Noah, saved by grace, baptised into a new life and still screwing up! He reverted to the ways of the world that God had destroyed in the flood. Thankfully, Moses doesn't stop the story there. I don't think it's pressing the text too much to see the gospel in 9:23 where we read, "Shem and Japheth took a garment and laid it accross their shoulders; then they walked in backwards and covered their father's nakedness. Their faces were turned the other way so that they would not see their father's nakedness." (TNIV)
There's a true gospel testimony. A saved by grace, baptised and righteous man gets blind drunk and naked. Yet his sons graciously cover his nakedness with a robe. True righteous, baptised saints continue like Noah, screwing up, losing their minds and getting naked. The good news is that God the Father doesn't see our nakedness. He continues to clothe us in his Son's robes despite our rebellious ways. God continues to "justify the ungodly" (Romans 4:5) not those who have an amazing story of personal victory.
Monday, 24 November 2008
Does it mean you believe in predestination? "No" contend those who claim that even Arminius was Reformed!
Does it mean you believe the 5 points? "Non" screams the Amyraldian, "4 points are more than enough pour moi".
What about the Holy Spirit? Do we experience him only through the means of grace? "No" bark our charismatic friends, "you can be Reformed and believe every Wimber doctrine".
Ever since Colin Hansen's book "Young, Restless and Reformed" documenting a journalist's experiences involved in the stateside "Reformed Resurgence" it seems that being "Reformed" has come to define a variety of groups and personalities loosely united by a predestinarian soteriology (doctrine of salvation). So, for instance, in the same breath, Hansen can describe Charismatic C.J Mahaney and Baptist Al Mohler as being "Reformed". It seems that the term "Reformed" is up for grabs.
This, according to R. Scott Clark, is an insufficient state of affairs. Clark argues in "Recovering the Reformed Confession" that the word "Reformed" does have an "objective referent" (p3). He contends that "the word denotes a confession, a theology, piety and practice that are well known and well defined and summarized in ecclesiastically sanctioned and binding documents." (p3)
The documents Clark refers to are "the sixteenth and seventeenth-century Reformed confessions, which we might call the six forms of unity (i.e. Belgic Confession, Heidelberg Catechism, Canons of Dort, Westminster Confession of Faith, Westminster Larger Catechism and Westminster Shorter Catechism.)" (p3) It is not enough to be predestinarian according to Clark (and he does have a point - Thomas Aquinas believed in predestination!)

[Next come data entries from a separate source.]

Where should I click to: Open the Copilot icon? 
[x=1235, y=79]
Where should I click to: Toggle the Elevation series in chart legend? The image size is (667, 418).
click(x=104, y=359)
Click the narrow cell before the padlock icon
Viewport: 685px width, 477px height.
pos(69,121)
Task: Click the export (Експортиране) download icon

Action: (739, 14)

To cut a long chapter short, Clark believes that many who identify themselves with the label "Reformed" are nothing of the sort. Many in the confessional Reformed churches of NAPARC (and by extension the Reformed Resurgence crowd) have gone on two illegitimate quests. The first is the quest for illegitemate religious certainty (QIRC) and the second is the quest for illegitemate religious experience (QIRE).
Controversial stuff. Clark is taking a flame thrower to the cold potato question of "What/who is Reformed". Sacred cows will be gored. Old, loved Reformed forefathers will not be so much punched on the nose as forearm smashed. Over the next week or more, I'll be blogging my way through the book as a wee introduction to the new blog.
PS: My language about Scott forearm smashing loved Reformed forefathers was a tad provocative and unfair to the spirit of the book. I should have said "Cherished forefathers have their Reformed credentials examined and are politely taken to the woodshed."